#### ASSIGNED TASK:
Locate each line with the string "agent" in the listing below and copy it.

>>

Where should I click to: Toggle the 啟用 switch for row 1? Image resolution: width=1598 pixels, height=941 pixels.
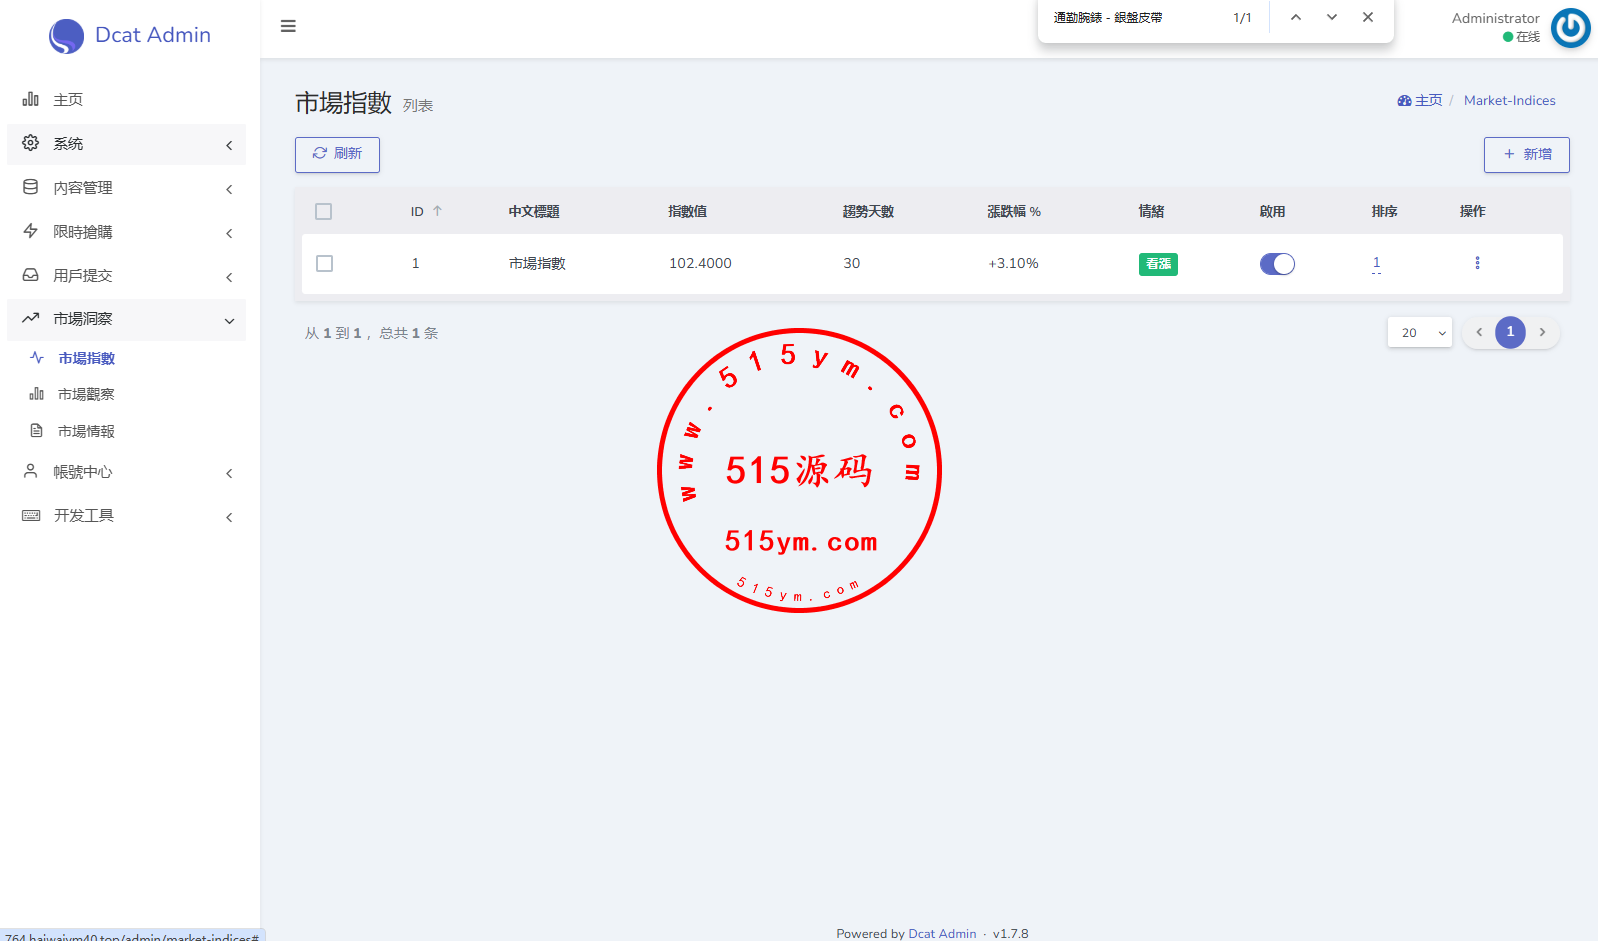click(x=1277, y=264)
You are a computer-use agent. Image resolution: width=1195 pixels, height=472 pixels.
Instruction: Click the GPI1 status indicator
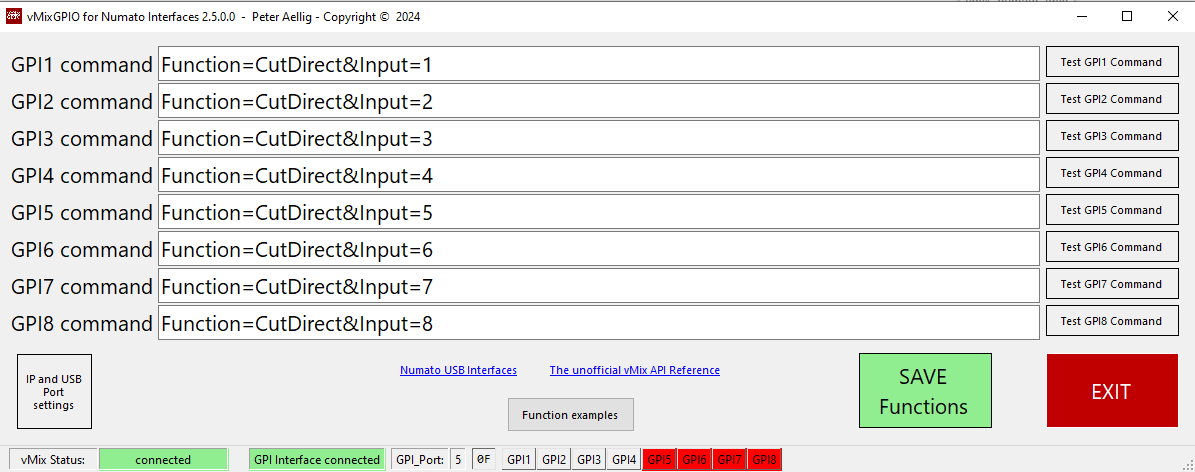click(518, 460)
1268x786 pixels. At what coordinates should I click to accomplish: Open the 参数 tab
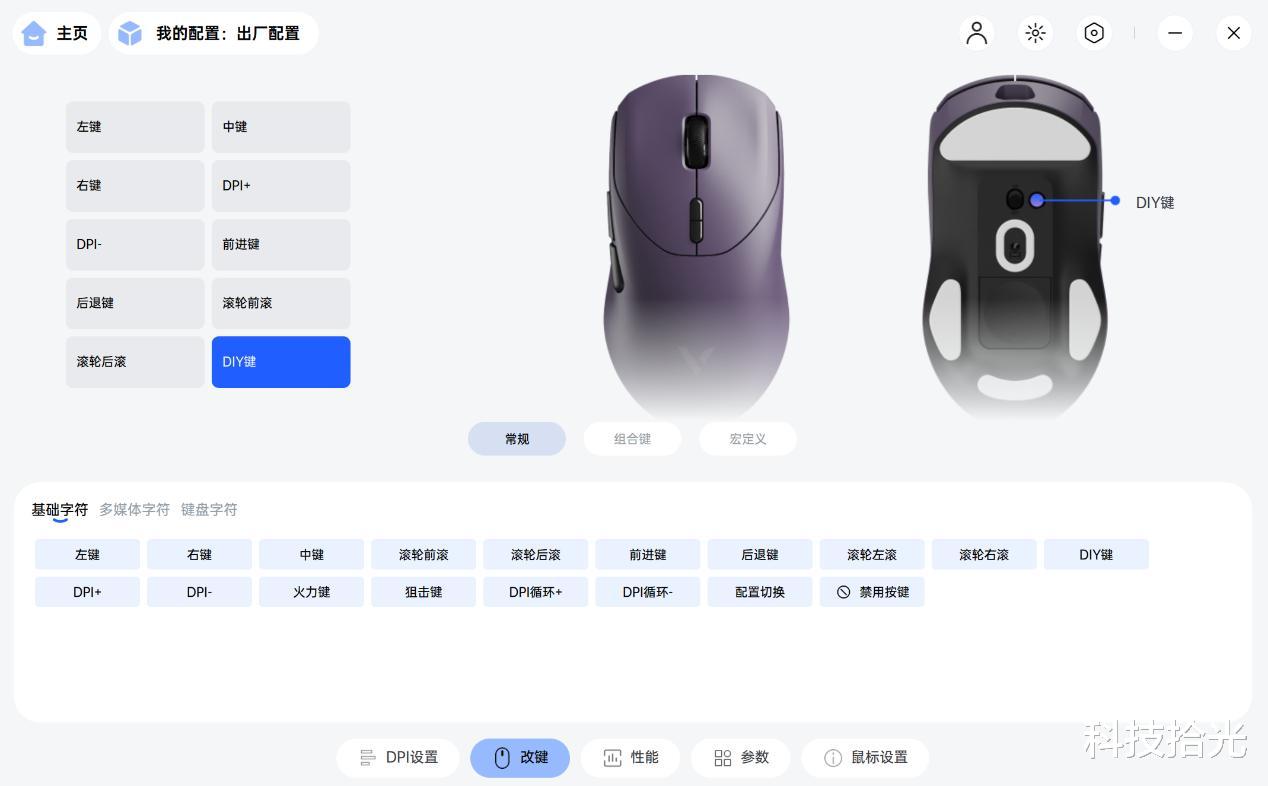coord(741,758)
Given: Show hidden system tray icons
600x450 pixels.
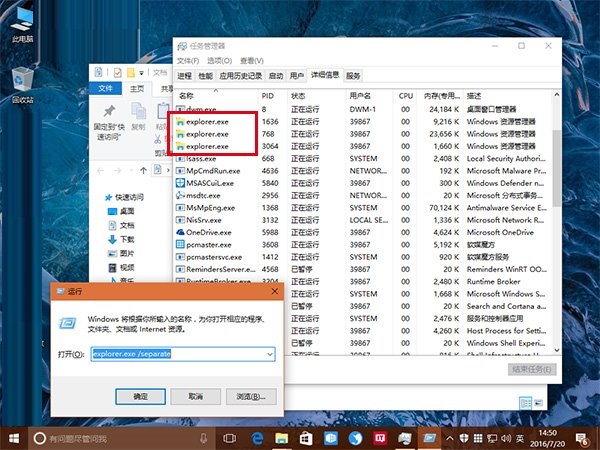Looking at the screenshot, I should pos(450,438).
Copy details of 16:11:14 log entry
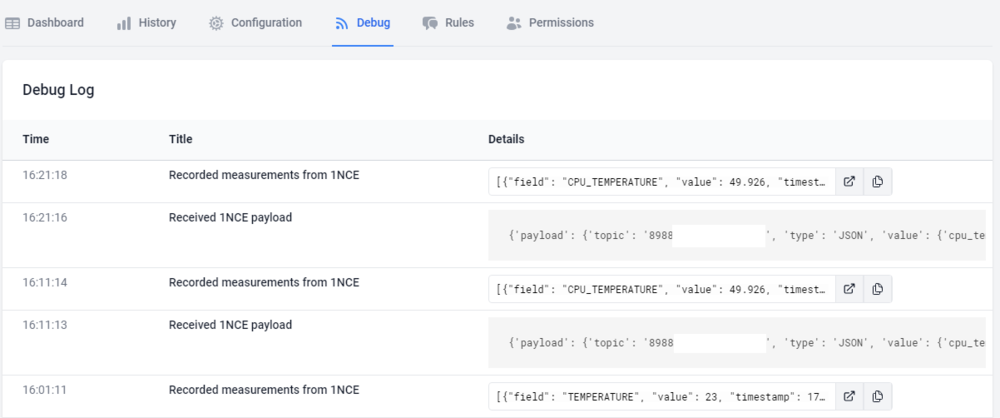Viewport: 1000px width, 418px height. [877, 289]
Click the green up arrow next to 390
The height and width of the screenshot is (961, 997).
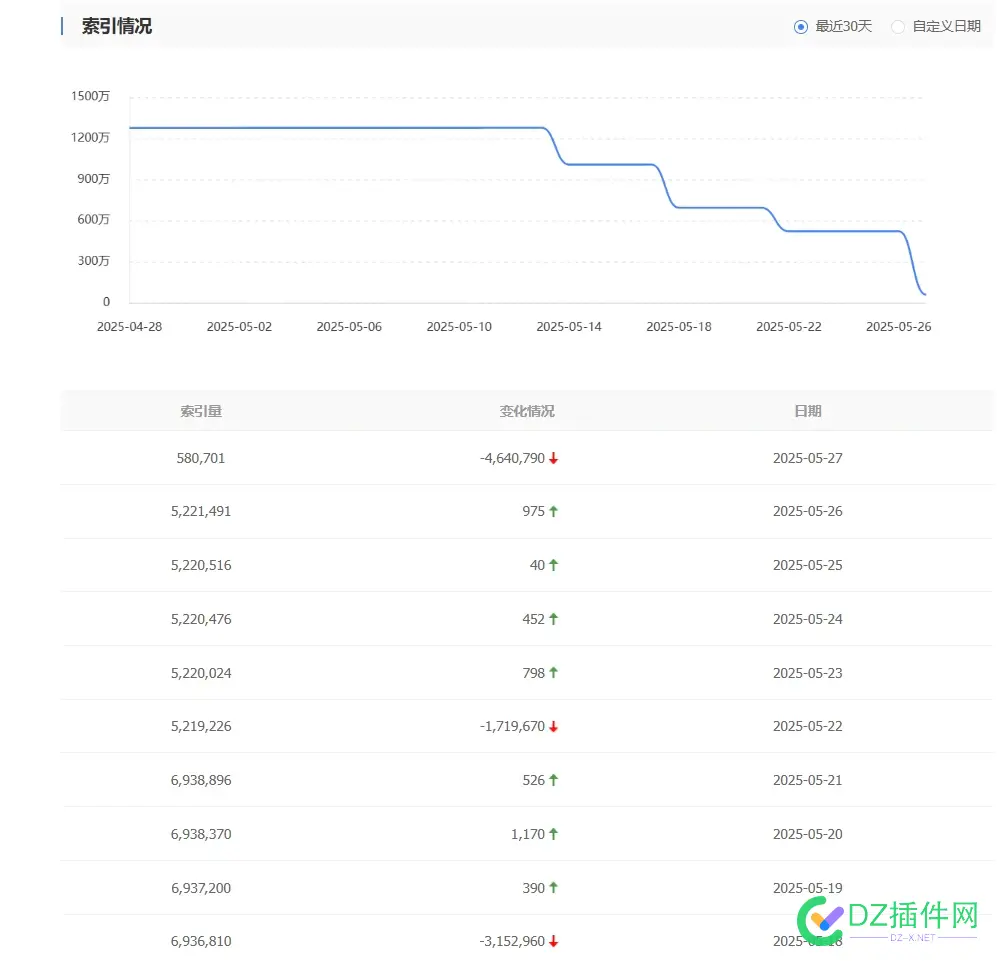pyautogui.click(x=553, y=888)
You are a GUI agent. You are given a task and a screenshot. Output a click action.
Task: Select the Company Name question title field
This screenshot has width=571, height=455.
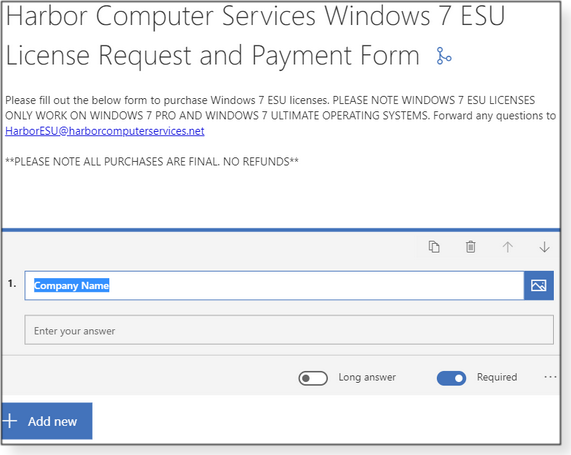[274, 285]
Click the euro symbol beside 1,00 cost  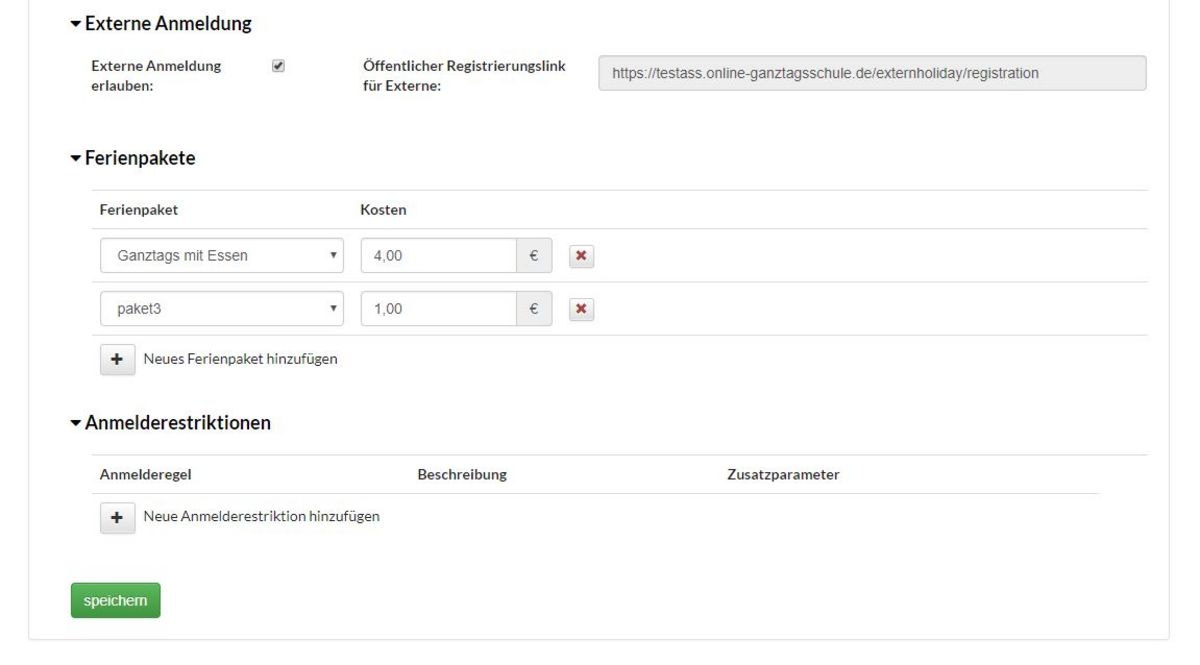pyautogui.click(x=534, y=310)
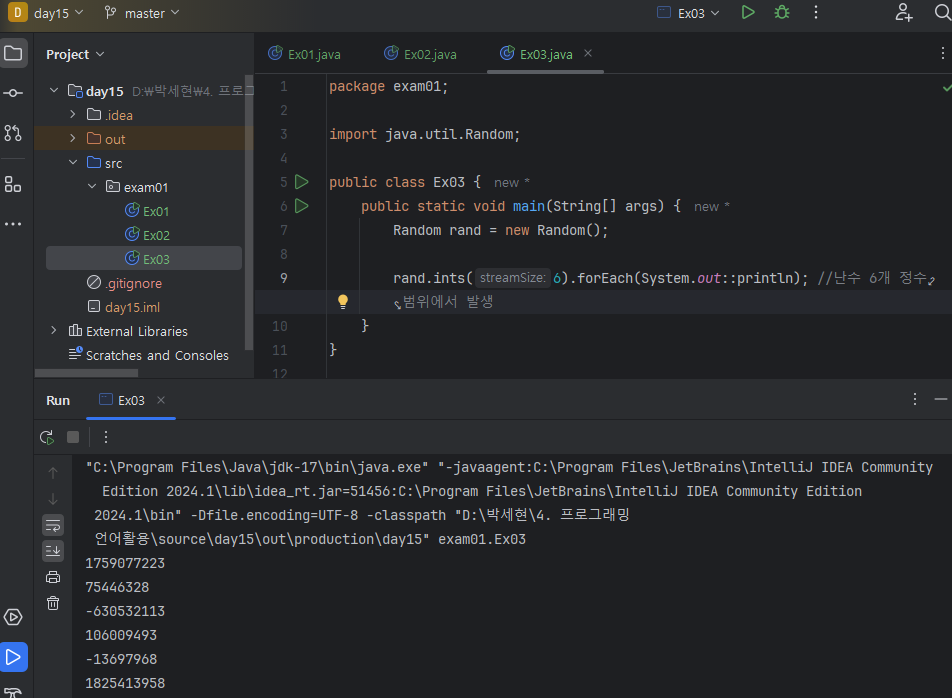This screenshot has width=952, height=698.
Task: Print console output using printer icon
Action: point(53,577)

<<

#### YOUR SOLUTION:
You are a computer-use agent. Image resolution: width=1195 pixels, height=472 pixels.
You are a GUI agent. You are given a task and a screenshot. Output a click action.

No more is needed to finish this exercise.